::: Показанный отрывок

На маленькой улице я замечаю ярко-красную кирпичную стену. Та часть ее, которая освещена солнцем, красно-оранжевого цвета. В тени есть много фиолетового, красно-коричневая, касселькая земля, белила.

Что касается светлых тонов, то здесь нужно делать тень лишенной рефлексов и относительно фиолетовой, а рефлексы - относительно зеленоватыми. За окном я вижу красный флаг, тень кажется фиолетовой и матовой; места, просвечивающие на солнце, кажутся оранжевыми, но разве здесь может не быть зеленый? Во-первых, потому что красное должно иметь зеленую тень, во-вторых, потому что здесь есть оранжевый и фиолетовый - два тона, в которые входят желтый и синий, образующие зеленый.

В телах истинный или наименее разлагаемый тон следует искать рядом с блеском, так же как в шелковых материях, лошадях и т. д. Так как тело - предмет относительно матовый, то здесь проявляется тот же самый эффект, который я только что наблюдал на предметах, освещенных солнцем, где контрасты выражены гораздо сильнее. Они также очень сильны в атласе и т. д.

Однажды я сделал открытие, что белые драпировки всегда имеют зеленые рефлексы и фиолетовую тень.

В море я наблюдаю то же самое, с той лишь разницей, что рефлекс очень изменен, так как здесь огромную роль играет небо. Что же касается падающей тени, то она явно фиолетовая.

Возможно, что я найду проявление этого закона во всем. Тень, падающая на землю от какого-либо предмета, всегда фиолетовая. Декораторы в гризайле не нарушают этого закона; кассельская земля и т. д. <...>

Из окна я вижу людей, идущих по освещенному солнцем песку пристани. В этом месте песок сам по себе фиолетового цвета, но позолочен солнцем. Тень людей такого интенсивного фиолетового цвета, что песок становится желтым-

Не слишком ли смело утверждать, что в пленэре, и в особенности в только что приведенном мною примере, рефлекс должен образоваться от желтого цвета песка, освещенного солнцем, и голубого цвета неба, которые вместе дадут зеленый? На солнце, разумеется, эти эффекты выражены более откровенно и почти грубо. Но когда они исчезают, то отношения должны остаться прежними. Если земля слабо освещена солнцем и кажется менее золотистой, то и рефлекс будет менее зеленым, то есть менее ярким.

::::::

О задании: Допишите отрывок о цвете теней и рефлексов, начав сразу после его последнего предложения.

::: Предоставленные данные

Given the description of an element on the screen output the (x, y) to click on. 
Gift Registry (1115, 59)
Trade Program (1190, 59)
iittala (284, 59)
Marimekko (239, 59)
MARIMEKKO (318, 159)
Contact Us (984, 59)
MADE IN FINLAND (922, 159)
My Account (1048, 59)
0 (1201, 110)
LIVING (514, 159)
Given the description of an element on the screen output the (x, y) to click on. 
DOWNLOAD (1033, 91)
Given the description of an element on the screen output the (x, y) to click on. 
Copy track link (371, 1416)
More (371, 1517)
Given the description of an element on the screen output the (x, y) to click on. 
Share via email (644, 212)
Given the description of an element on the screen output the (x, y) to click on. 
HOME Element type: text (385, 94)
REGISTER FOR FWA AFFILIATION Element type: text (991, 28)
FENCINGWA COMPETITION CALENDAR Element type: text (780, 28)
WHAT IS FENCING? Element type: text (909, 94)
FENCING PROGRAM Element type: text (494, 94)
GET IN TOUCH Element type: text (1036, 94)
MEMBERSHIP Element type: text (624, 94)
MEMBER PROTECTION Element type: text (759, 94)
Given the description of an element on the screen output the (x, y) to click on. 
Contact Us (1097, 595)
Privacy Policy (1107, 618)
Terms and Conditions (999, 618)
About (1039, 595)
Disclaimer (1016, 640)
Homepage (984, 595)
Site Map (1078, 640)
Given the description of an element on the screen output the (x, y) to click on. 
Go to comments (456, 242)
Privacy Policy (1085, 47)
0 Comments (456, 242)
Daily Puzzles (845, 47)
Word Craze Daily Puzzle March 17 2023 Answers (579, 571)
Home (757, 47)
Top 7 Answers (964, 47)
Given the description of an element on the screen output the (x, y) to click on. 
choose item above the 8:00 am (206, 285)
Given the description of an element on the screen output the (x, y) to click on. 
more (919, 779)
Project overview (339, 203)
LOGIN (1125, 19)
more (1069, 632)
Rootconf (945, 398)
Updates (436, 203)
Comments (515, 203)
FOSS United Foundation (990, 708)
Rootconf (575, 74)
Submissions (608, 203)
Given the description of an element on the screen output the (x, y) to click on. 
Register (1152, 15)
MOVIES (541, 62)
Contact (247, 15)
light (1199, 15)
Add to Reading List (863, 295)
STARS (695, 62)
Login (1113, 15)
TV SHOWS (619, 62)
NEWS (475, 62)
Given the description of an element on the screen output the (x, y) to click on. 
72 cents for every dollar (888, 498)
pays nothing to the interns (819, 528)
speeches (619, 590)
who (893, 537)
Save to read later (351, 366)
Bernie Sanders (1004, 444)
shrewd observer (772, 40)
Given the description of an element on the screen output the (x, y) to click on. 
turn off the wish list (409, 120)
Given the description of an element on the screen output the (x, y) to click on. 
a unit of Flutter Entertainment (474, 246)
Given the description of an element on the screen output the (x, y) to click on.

::::::

Результат:
Всю жизнь я делал белые драпировки верного тона, и вот, в один прекрасный день, я обнаруживаю на очевидном примере, что тень - фиолетовая, а рефлекс - зеленый. Подобным открытием мог бы гордиться ученый, но я еще более горжусь тем, что делал хорошие по цвету картины еще до того, как осознал эти законы.

Ученый, конечно, решил бы, что Микеланджело, не знавший законов рисунка, и Рубенс, которому были неизвестны законы цвета, - посредственные художники.

* * *

Различные мысли о живописи. При виде прекрасной картины я, как и все впечатлительные люди, испытываю потребность отойти от нее и размышлять о произведенном ею впечатлении. При этом происходит процесс, обратный трудовому процессу литератора. Я постепенно вспоминаю эту картину во всех подробностях; если же я захочу ее описать, то описание всего, что я увидел за несколько мгновений, займет не меньше двадцати страниц.

Не является ли поэма картиной, которую автор показывает нам по частям, медленно приподнимая скрывающий ее занавес?

Живопись - скромное искусство. Зритель должен сам обратиться к нему, при этом от него не требуется никаких усилий - картине достаточно одного взгляда. Иное дело книга! Ее надо купить, прочесть страницу за страницей, слышите ли, господа? К тому же очень часто нужно приложить немало стараний, чтобы ее понять.

Живопись располагает только одним мгновением, но разве в нем не заключается столько же мгновений, сколько в картине деталей и фаз? К чему в конечном счете стремится каждый литератор? Он желает, чтобы его произведение, после того как его прочли, произвело то впечатление единства, которое картина производит сразу.

Живописец должен иногда жертвовать реальностью или экспрессией, подобно тому как поэт вынужден многим жертвовать во имя гармонии.

Поэтому трудно войти в работу и почти так же трудно от нее избавиться. Рифма преследует его и за стенами кабинета, ждет в уголке леса, становится его полновесным господином. Иное дело картина. Это надежный друг художника, доверяющего ей время от времени свои мысли, а не тиран, который держит вас за глотку и от которого невозможно избавиться.

Делакруа Э. Мысли об искусстве, о знаменитых художниках. - М., 1960.- С. 227 - 230.